Leave out the pictures, and write out exactly the lines from the beginning of the material to the line holding "Contactos (205, 49)", that line included, and nothing else.

'''

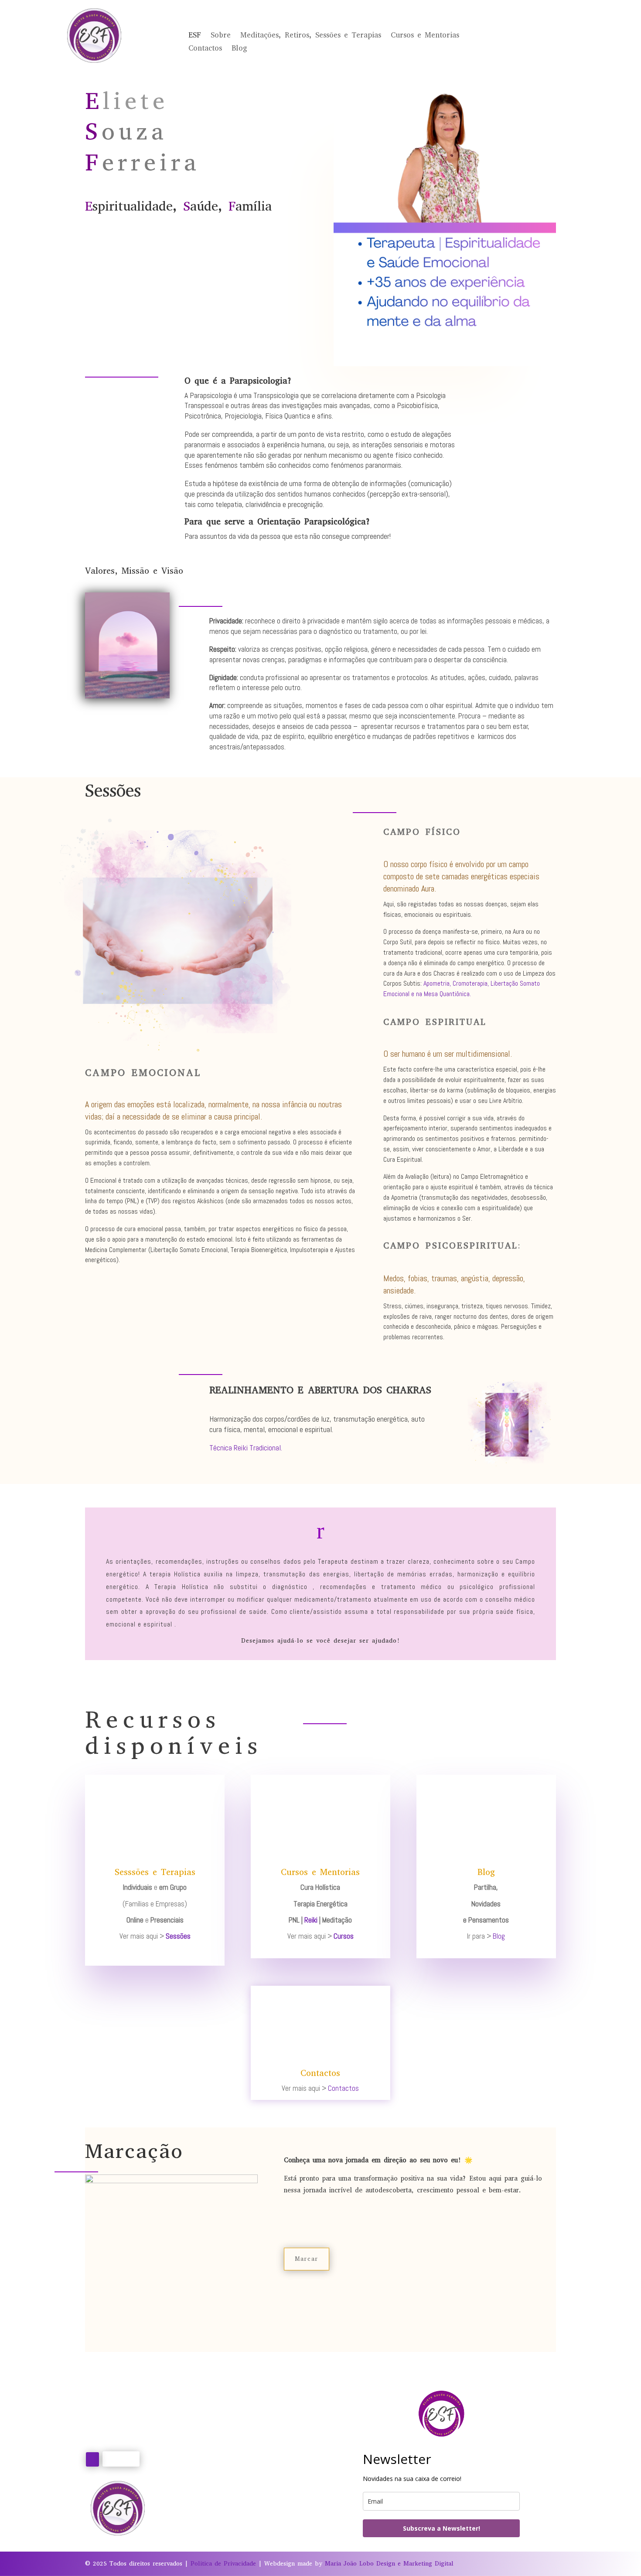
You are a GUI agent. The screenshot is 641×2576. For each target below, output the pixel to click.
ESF (194, 36)
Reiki (310, 1920)
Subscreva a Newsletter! (441, 2528)
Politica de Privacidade (223, 2563)
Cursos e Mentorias (425, 36)
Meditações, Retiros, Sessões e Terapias (310, 36)
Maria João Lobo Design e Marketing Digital (389, 2563)
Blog (239, 49)
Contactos (205, 49)
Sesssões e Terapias (155, 1872)
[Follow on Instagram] (92, 2459)
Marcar (306, 2259)
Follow (121, 2458)
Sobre (221, 36)
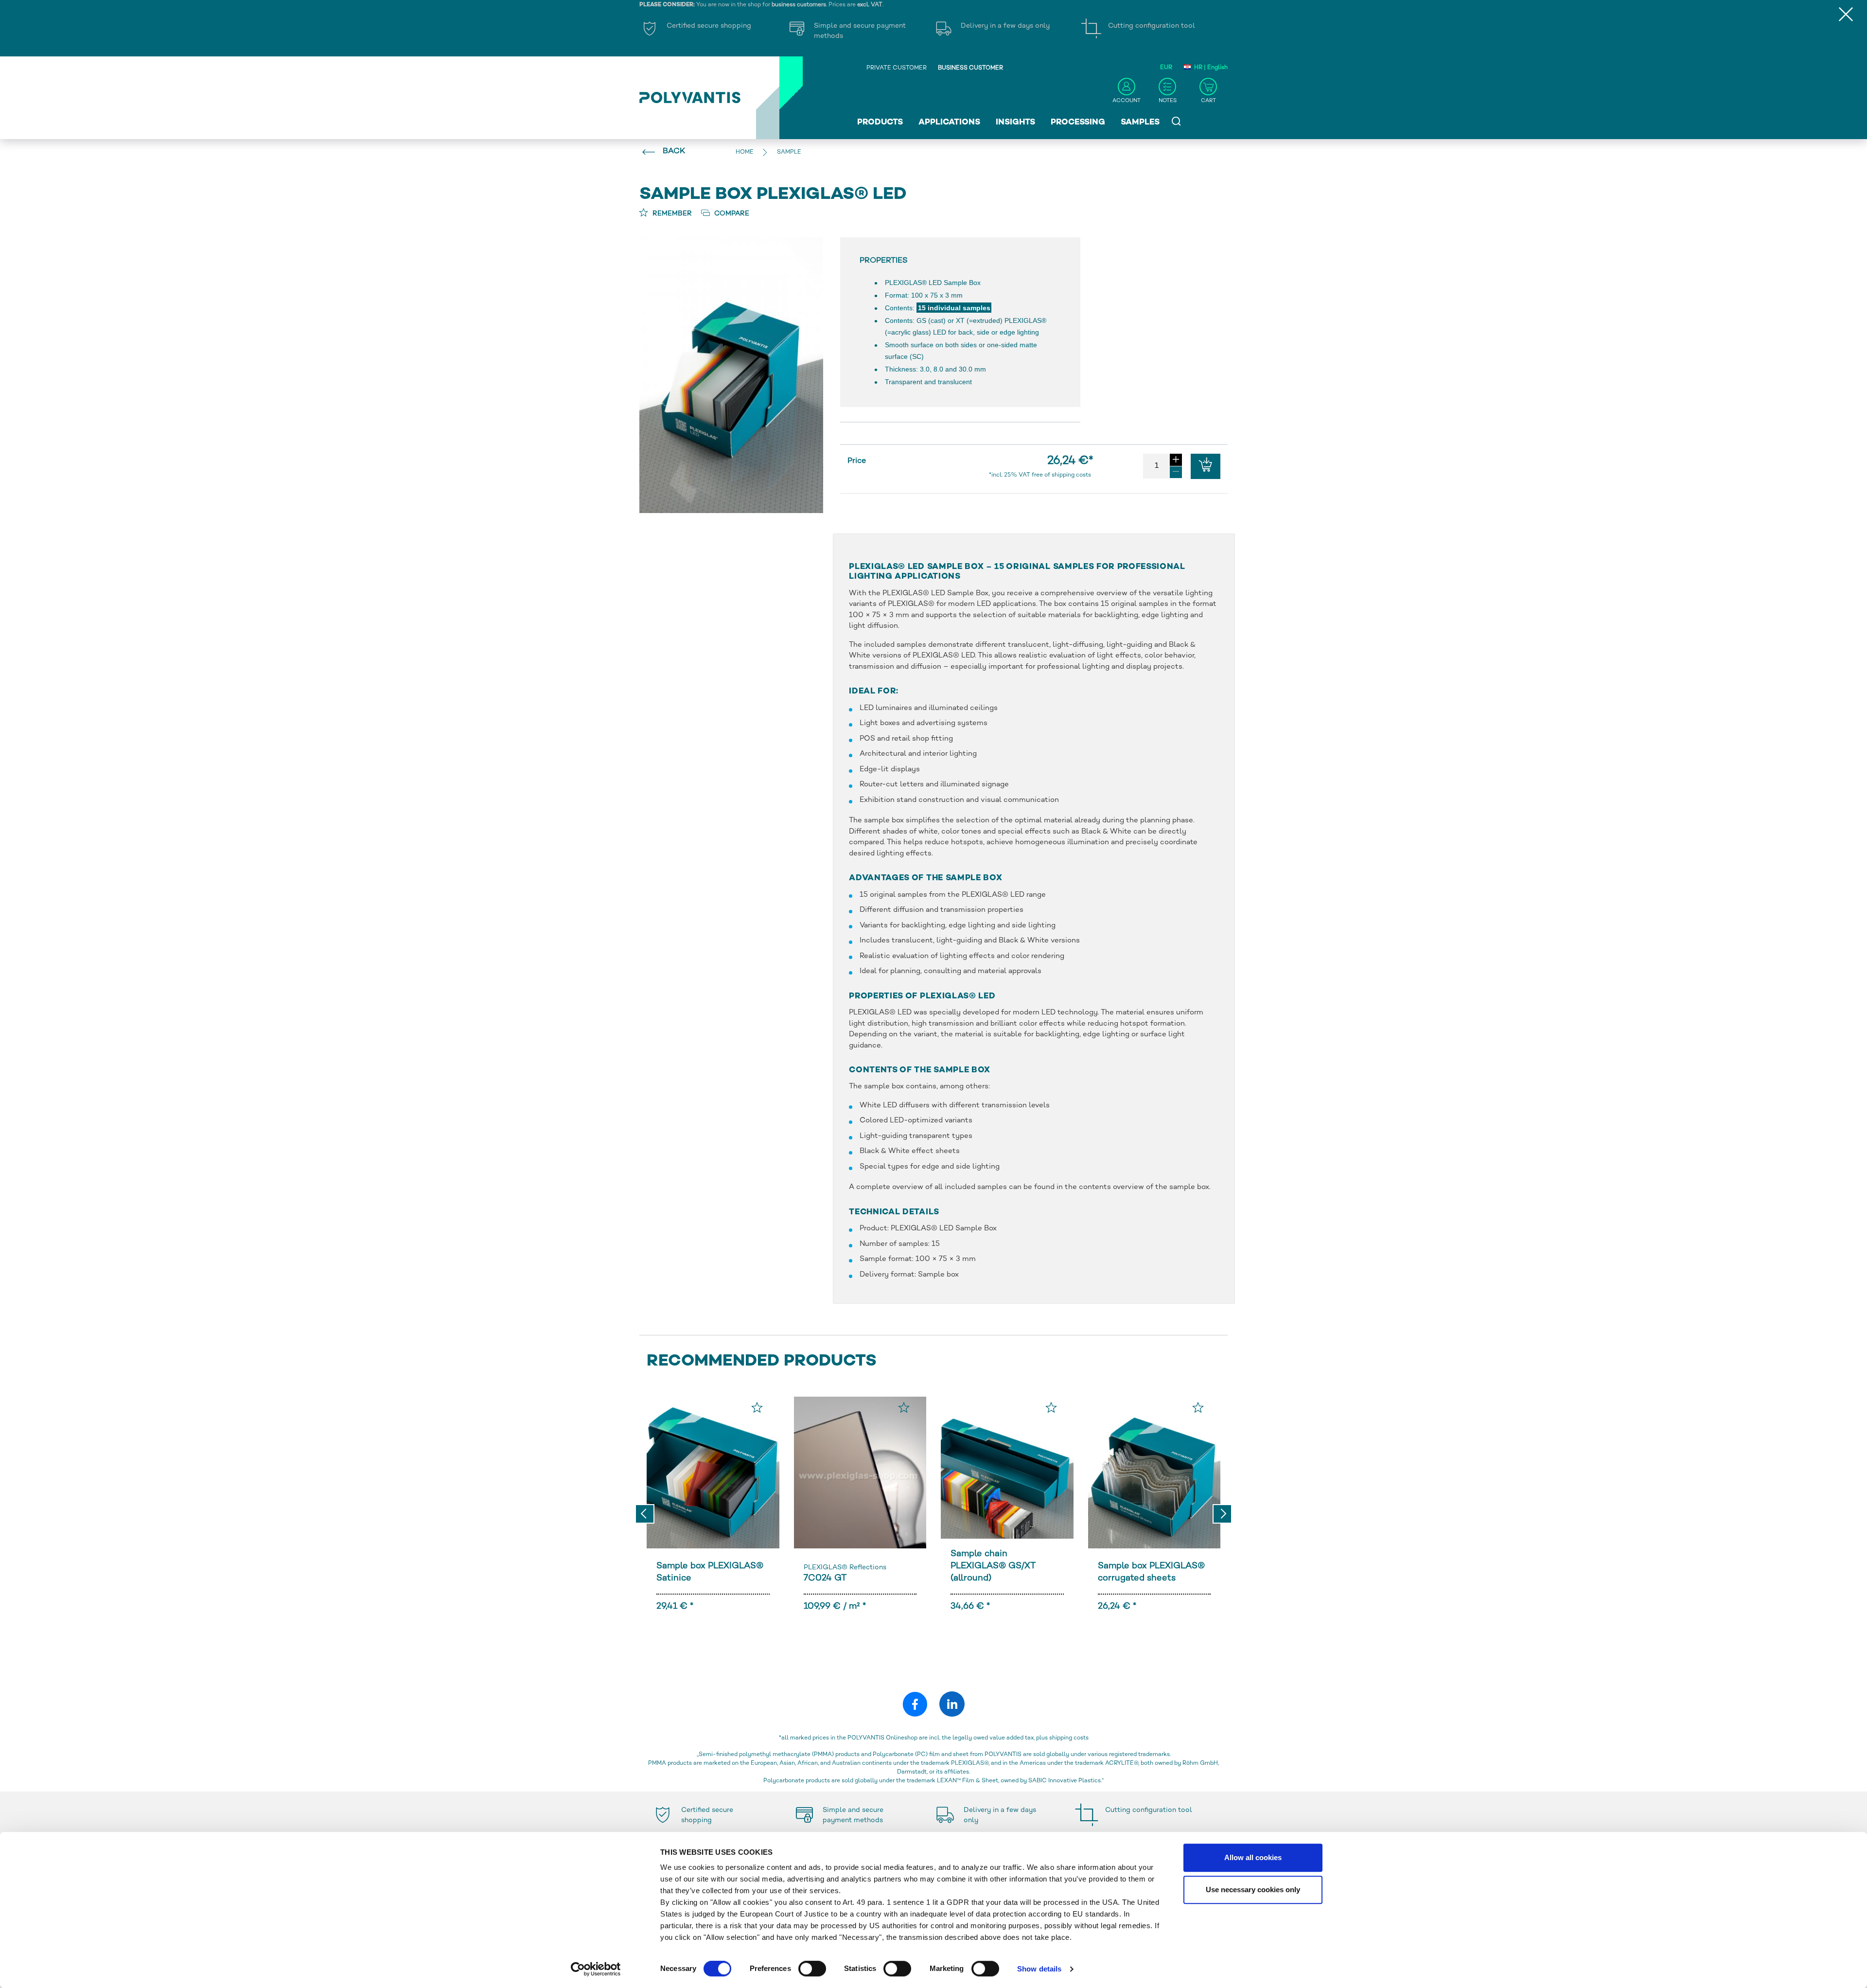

'''

▶ **Exercise solution**:
You are a GUI agent. The screenshot is 641×2576. For each target below, output the pixel to click.
ESF (194, 36)
Reiki (310, 1920)
Subscreva a Newsletter! (441, 2528)
Politica de Privacidade (223, 2563)
Cursos e Mentorias (425, 36)
Meditações, Retiros, Sessões e Terapias (310, 36)
Maria João Lobo Design e Marketing Digital (389, 2563)
Blog (239, 49)
Contactos (205, 49)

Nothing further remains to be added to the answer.